(Extracted entries)
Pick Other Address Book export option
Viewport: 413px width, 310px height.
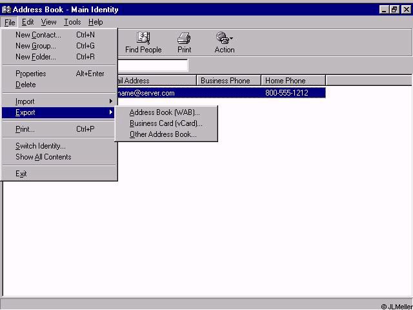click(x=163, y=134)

* * *

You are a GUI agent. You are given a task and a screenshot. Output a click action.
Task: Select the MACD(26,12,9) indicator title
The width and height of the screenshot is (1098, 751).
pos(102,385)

(Exercise aim) Reproduce the material from the line with "Pick Other Address Book export option" to the line with "click(x=163, y=134)", switching "Address Book" to "Contact List" and leaving everything else unchanged. Omit the pictures from your answer.

(Worked answer)
Pick Other Contact List export option
Viewport: 413px width, 310px height.
click(x=163, y=134)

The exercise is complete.